DIRECTIONS >>
Reproduce verbatim the lines of the listing below, from its first line through the line containing "I want to click on 'APARTMENTS', so", inclusive.

Data records

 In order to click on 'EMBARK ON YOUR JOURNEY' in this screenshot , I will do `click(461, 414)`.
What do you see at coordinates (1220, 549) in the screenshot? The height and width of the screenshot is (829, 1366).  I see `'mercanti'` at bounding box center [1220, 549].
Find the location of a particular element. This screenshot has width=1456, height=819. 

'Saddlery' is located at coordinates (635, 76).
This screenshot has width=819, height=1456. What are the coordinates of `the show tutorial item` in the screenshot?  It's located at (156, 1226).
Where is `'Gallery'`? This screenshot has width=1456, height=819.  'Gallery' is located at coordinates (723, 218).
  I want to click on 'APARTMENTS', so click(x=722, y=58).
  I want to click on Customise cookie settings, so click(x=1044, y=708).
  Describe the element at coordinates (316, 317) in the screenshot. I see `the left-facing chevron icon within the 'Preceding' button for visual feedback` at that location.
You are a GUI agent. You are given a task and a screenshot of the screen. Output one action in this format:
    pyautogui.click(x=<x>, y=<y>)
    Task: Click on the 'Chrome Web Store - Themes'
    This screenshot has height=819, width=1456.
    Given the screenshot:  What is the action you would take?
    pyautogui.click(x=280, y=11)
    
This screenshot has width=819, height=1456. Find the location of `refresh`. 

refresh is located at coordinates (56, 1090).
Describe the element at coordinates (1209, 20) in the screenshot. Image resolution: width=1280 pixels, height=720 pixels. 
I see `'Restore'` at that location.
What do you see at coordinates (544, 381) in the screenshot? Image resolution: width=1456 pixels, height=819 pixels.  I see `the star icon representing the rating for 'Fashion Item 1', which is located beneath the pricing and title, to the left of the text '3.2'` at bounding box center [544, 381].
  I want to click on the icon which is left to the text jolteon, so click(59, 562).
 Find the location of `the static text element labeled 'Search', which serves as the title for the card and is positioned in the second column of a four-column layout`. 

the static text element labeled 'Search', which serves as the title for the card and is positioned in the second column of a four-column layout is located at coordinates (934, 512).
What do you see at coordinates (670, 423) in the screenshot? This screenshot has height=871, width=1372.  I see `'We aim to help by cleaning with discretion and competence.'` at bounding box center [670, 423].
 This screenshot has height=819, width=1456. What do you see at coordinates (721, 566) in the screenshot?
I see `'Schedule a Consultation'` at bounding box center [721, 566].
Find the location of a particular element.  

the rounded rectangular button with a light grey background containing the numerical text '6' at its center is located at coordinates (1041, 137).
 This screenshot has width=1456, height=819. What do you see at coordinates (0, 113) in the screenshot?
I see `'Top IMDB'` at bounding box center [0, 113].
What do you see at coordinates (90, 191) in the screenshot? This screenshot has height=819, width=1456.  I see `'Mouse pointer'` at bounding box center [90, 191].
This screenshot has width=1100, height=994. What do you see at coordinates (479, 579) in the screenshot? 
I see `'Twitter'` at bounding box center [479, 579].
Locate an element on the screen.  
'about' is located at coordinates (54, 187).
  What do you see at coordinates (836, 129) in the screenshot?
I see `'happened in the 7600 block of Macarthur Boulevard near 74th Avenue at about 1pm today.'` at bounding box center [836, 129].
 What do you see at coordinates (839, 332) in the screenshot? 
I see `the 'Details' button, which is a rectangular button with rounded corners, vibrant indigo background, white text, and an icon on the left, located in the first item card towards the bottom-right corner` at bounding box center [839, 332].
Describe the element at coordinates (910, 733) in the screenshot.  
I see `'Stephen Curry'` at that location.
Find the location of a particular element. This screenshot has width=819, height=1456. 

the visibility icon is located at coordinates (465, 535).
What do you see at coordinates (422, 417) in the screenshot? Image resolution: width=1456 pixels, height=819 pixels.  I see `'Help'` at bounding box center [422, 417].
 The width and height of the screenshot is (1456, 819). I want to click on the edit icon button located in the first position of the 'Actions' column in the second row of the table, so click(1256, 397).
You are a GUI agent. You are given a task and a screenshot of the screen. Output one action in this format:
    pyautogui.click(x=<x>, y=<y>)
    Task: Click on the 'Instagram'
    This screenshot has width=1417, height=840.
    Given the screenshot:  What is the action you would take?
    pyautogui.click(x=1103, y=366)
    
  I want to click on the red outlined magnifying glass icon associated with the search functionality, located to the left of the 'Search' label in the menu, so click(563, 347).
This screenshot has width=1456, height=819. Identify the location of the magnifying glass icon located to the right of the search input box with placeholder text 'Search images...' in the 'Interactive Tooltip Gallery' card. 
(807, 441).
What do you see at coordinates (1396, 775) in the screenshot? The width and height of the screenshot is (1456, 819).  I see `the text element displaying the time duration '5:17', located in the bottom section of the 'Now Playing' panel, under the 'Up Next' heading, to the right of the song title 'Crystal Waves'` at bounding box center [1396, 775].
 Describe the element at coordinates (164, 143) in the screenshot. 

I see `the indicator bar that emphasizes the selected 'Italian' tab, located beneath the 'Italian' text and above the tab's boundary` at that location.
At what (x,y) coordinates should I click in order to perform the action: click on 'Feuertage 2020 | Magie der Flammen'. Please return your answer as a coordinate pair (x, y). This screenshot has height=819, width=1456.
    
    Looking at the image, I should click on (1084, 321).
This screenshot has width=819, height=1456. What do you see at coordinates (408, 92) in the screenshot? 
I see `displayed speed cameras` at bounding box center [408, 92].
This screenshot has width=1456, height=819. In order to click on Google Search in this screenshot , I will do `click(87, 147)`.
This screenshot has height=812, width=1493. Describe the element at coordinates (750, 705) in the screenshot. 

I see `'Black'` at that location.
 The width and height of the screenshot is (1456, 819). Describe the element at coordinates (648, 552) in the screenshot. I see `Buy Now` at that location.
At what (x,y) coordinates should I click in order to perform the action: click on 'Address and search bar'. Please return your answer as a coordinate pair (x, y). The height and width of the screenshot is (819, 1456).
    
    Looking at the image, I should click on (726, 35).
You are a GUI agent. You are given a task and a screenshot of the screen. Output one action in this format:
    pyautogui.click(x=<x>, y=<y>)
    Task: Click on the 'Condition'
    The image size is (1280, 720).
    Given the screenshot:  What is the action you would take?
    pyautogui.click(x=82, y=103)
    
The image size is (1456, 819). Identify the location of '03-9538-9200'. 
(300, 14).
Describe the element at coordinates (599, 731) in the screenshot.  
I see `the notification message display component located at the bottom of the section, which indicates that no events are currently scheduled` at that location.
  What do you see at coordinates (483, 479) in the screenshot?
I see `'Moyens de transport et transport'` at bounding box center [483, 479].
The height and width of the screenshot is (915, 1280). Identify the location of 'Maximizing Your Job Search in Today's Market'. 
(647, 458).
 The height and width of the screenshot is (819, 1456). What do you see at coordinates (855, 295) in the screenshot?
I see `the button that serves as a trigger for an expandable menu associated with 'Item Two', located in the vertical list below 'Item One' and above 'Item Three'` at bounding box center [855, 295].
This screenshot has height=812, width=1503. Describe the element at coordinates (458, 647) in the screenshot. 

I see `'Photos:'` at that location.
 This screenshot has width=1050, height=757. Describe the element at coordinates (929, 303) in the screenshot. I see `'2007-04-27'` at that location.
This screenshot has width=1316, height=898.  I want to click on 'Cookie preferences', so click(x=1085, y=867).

RESULT FOR THIS TASK >>
 In order to click on 'EMBARK ON YOUR JOURNEY' in this screenshot , I will do `click(461, 414)`.
What do you see at coordinates (1220, 549) in the screenshot? The height and width of the screenshot is (829, 1366).  I see `'mercanti'` at bounding box center [1220, 549].
Find the location of a particular element. This screenshot has width=1456, height=819. 

'Saddlery' is located at coordinates (635, 76).
This screenshot has width=819, height=1456. What are the coordinates of `the show tutorial item` in the screenshot?  It's located at (156, 1226).
Where is `'Gallery'`? This screenshot has width=1456, height=819.  'Gallery' is located at coordinates (723, 218).
  I want to click on 'APARTMENTS', so click(x=722, y=58).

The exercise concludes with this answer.